Text segment:
┄┄┄┄┄┄
Reflections on International Legal Education and Exchanges

Margaret Y.K. Woo, Northeastern University, United States

 

 

 

 

I need not speak to this group about the benefits of international legal education exchange.  Clearly, this would be “preaching to the converted.” I teach comparative law and have long espoused the importance of international legal exchanges.  International legal education is important not only because we must prepare out students for an increasingly global economy and the accompanying disputes that often transcend national borders.  International legal exchange is also important in its inherent comparative methodology that can so enhance our teaching of domestic law, substantively and methodologically.   Certainly, the juxtaposition of different legal systems can render what was invisible visible and add to our understanding of our own legal system.

 

At minimum, then, international legal exchange can take place on an individual scale with the application of comparative methodology integrated in legal scholarship and the teaching of domestic law.  The next level can take place with the addition of individual courses in comparative or international law, and the application of the comparative methodology on a grander scale. The final, and of course, most ambitious level is the more formal legal exchange programs.

 

Most American law schools have not made significant inroads in integrating international law with their domestic law courses.  However, a recent ABA survey revealed that over ninety percent of the schools responding have indicated offerings of five or more international courses.  Additionally, eighty-four percent of the responding schools offer comparative law courses.   As for international legal exchanges and cooperation on a programmatic level, the numbers are fewer and the considerations are greater and more numerous.  I thought I would raise some of these for discussion and consideration today.

 

When we think about international legal exchange programs, an initial question we need to answer is what are we exchanging.  This in turn leads to the more fundamental question of what our goals may be in the legal education system.   As Karl Llewellyn asked in 1930, “what do you need for your practice which [law school] does not offer?  To which the answer is:  almost everything you will need for your practice.”  A recent article in the August 1998 of the ABA Journal brought this dilemma to mind.  In this article, a group of prominent lawyers, judges, and educators expounded on the meaning of what it is to be a legal professional in the U.S. today.  The lack of consensus around the table was astonishing and yet highlights the enormity and the difficulty of our task.  Certainly, one thing is clear.  Increasingly, the goal of American legal education is not simply the training in the substance of law, but also the training of professional skills, values, and culture.

 

 

 

            Today, not only do we train our students in the rules of torts and contract, but also in the skills of negotiation, oral advocacy, critical thinking.  While we do not espouse a certain political ideology in law, we do teach our students ethical values and standards of a lawyer, and inculcate our students in the culture of lawyering.  Certainly, all this may be more difficult to convey than substantive law, and far more difficult to translate to another legal system.  It is far easier to convey the rules regulating Business Associations, Tax, or International Trade, but far more difficult to translate the values or the cultures contained in these materials, and far more difficult still to convey the values or the culture of the legal professionals who implement these materials.  Yet, it is these other dimensions (that is, skills, values, and culture) which are intangible but which define one as a lawyer.   Thus, in thinking about international legal exchange programs, we need to ask not only what substantive areas should be included, but also what aspects of skills, values, and culture from the legal system we should include in this exchange.
┄┄┄┄┄┄
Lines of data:
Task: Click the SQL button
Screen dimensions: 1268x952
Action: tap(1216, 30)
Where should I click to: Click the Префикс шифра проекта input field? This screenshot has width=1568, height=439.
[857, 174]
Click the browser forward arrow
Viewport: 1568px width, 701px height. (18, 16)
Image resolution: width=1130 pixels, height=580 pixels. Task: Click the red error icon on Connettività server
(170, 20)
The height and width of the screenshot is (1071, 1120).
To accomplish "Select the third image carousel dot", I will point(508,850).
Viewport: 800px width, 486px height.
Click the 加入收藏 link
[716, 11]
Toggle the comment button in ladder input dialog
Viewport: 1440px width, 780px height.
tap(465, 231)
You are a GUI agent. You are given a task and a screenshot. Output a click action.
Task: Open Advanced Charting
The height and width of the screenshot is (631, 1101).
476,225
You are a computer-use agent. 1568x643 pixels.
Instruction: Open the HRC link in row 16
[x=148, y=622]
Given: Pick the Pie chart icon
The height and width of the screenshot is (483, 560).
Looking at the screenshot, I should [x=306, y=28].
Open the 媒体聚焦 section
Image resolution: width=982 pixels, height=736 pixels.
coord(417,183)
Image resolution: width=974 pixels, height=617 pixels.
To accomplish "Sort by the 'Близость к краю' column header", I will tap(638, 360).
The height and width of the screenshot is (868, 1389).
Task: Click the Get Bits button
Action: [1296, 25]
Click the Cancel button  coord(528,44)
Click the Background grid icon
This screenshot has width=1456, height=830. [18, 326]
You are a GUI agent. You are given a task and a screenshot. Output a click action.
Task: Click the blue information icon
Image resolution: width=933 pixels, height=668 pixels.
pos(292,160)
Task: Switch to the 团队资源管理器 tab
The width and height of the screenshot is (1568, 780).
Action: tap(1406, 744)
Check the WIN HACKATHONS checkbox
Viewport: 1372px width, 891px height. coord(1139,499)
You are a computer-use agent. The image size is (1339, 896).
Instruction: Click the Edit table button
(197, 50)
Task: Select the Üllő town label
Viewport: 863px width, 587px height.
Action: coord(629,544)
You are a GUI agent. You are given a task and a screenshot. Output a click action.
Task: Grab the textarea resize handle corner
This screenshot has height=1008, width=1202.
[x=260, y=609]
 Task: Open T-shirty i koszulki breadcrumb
┄┄┄┄┄┄
Objective:
Rewrite the part of the essay on international legal education from "Margaret Y.K. Woo, Northeastern" to "own legal system.", and replace "preaching to the converted" with "preaching to the choir".

Full answer:
Margaret Y.K. Woo, Northeastern University, United States

 

 

 

 

I need not speak to this group about the benefits of international legal education exchange.  Clearly, this would be “preaching to the choir.” I teach comparative law and have long espoused the importance of international legal exchanges.  International legal education is important not only because we must prepare out students for an increasingly global economy and the accompanying disputes that often transcend national borders.  International legal exchange is also important in its inherent comparative methodology that can so enhance our teaching of domestic law, substantively and methodologically.   Certainly, the juxtaposition of different legal systems can render what was invisible visible and add to our understanding of our own legal system.